О слабости немцев знали штабы союзников, но у французских генералов
были свои расчеты. Проникнутые в своем большинстве идеологией фашизма, они
давно уже стремились доказать, что демократический режим непригоден для
ведения войны. Они пропагандировали мысль, будто республиканские порядки
убили во французах патриотизм и способность чувствовать себя воинами. Они
утверждали, будто "проникновение политики" в армию нанесло удар моральному
состоянию солдатской массы, помешало военному обучению и внесло в войска дух
поражения. Они шумели о "виновности" во всем этом коммунистической партии
Франции. Заместитель начальника генерального штаба генерал Жеродиа дошел до
того, что разослал командующим военными округами Франции документ,
полученный от маршала Петэна и содержащий указания о действиях, какие
надлежит предпринять против "мятежа", якобы задуманного "коммунистическими
элементами" армии против своих офицеров.

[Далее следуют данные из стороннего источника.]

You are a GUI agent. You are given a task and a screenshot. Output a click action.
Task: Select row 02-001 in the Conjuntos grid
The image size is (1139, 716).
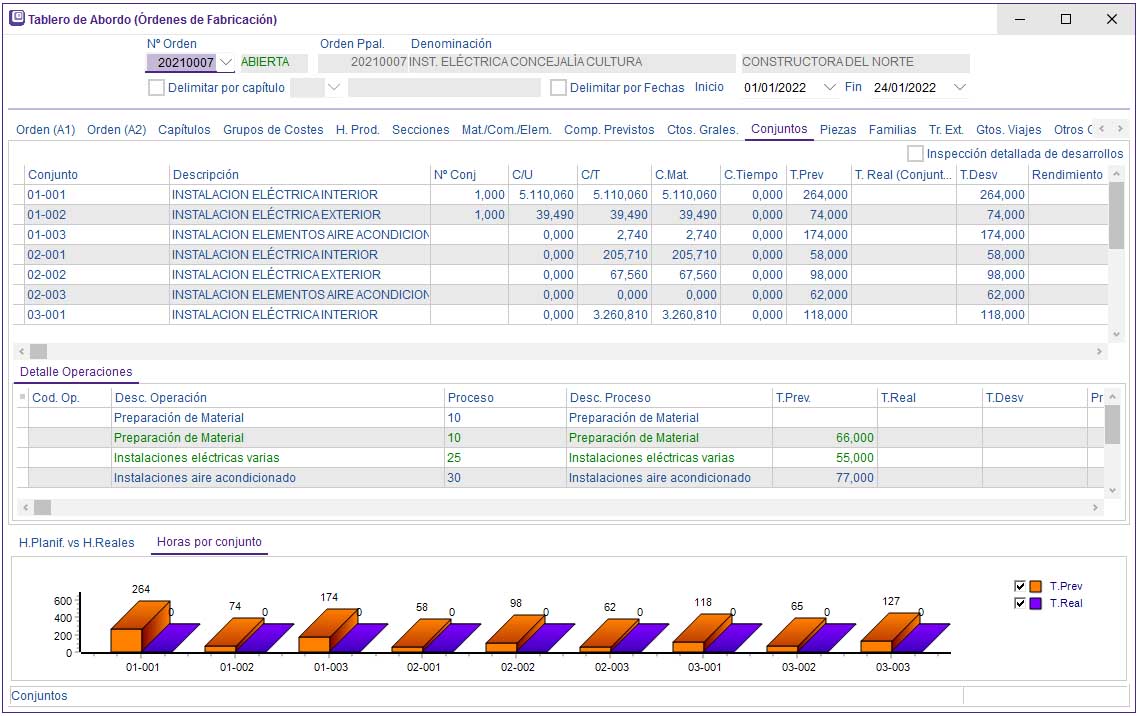tap(47, 255)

На самом деле тут шла речь об
искоренении в армии патриотических элементов и воспитании ее в фашистском
духе, в духе поражения.
Всячески демонстрируя взаимную враждебность, Петэн и Вейган совместными
усилиями вели французскую армию к разгрому. Они не только разлагали ее
морально, но боролись и против усиления ее технического оснащения. Еще
будучи военным министром, Петэн прямо воспротивился продолжению линии Мажино
на север - мере, которая могла бы усилить оборону Франции в случае вторжения
Гитлера через Бельгию и Голландию. Со стороны Петэна это было открытым
предательством интересов Франции.
Не лучше обстояло дело и с военной доктриной. Все высшие военные
руководители Франции были участниками войны 1914-1918 годов. Вейган,
предшествовавший Гамелену на посту главнокомандующего, и сам Гамелен были
приверженцами устаревшей доктрины времен первой мировой войны. Маршал Петэн,
генералиссимус 1918 года, кумир и высший авторитет в среде французского
офицерства, будучи вице-председателем Высшего военного совета и военным
министром, не мог выйти из-под гипноза того способа ведения войны, который
применялся под Верденом. А этим способом была позиционная война. В ней
движение войсковых масс в бою измерялось метрами, плодами наступления бывала
в лучшем случае линия окопов или какой-нибудь узел местного значения. Ни
масштабы свалившейся на них войны, ни требования быстрого и решительного
маневра на широком оперативном пространстве не были понятны Петэну и его
единомышленникам. Воспитанные в косности французские генералы прививали эту
косность и офицерскому корпусу. Из решительных людей действия, какими должны
быть военные руководители, они превратились в чиновников, старающихся не
иметь собственного мнения. А уж если мнение необходимо было высказать, то
оно должно было укладываться в прочно устоявшиеся рамки рутины. Соображения
карьеры и личного благополучия заставляли их больше смотреть в рот
начальству, чем размышлять.
Все это самым пагубным образом сказалось и на развитии двух важных
видов оружия, рожденных первой мировой войной, - авиации и танков.
Французская боевая авиация находилась во власти офицеров-белоручек. Это была
армейская аристократия, перекочевавшая на самолет с вышедшего в отставку
коня. Служба в авиации стала спортом. Летчики готовились к индивидуальным
подвигам, не имея никакого представления о действиях авиационных масс. Они
охотно служили в истребительных частях, но пренебрегали бомбардировочными и
разведывательными частями. Эту черную работу они предоставляли
унтер-офицерам. О взаимодействии с другими родами оружия, о действиях над
полем боя французские летчики не имели представления.
Еще хуже обстояло дело в танковых войсках. Офицеры других родов оружия
смотрели на танкистов сверху вниз, как на "механиков". Танкисты были
плебеями армии. Они не были подготовлены к самостоятельным действиям. Танки
считались вспомогательным средством пехоты, неспособным решать задачи даже
самого скромного тактического характера. Концепция пассивной обороны, как
ржавчина, глубоко проела сознание французских полководцев. Они даже танк
стали рассматривать как оружие оборонительное.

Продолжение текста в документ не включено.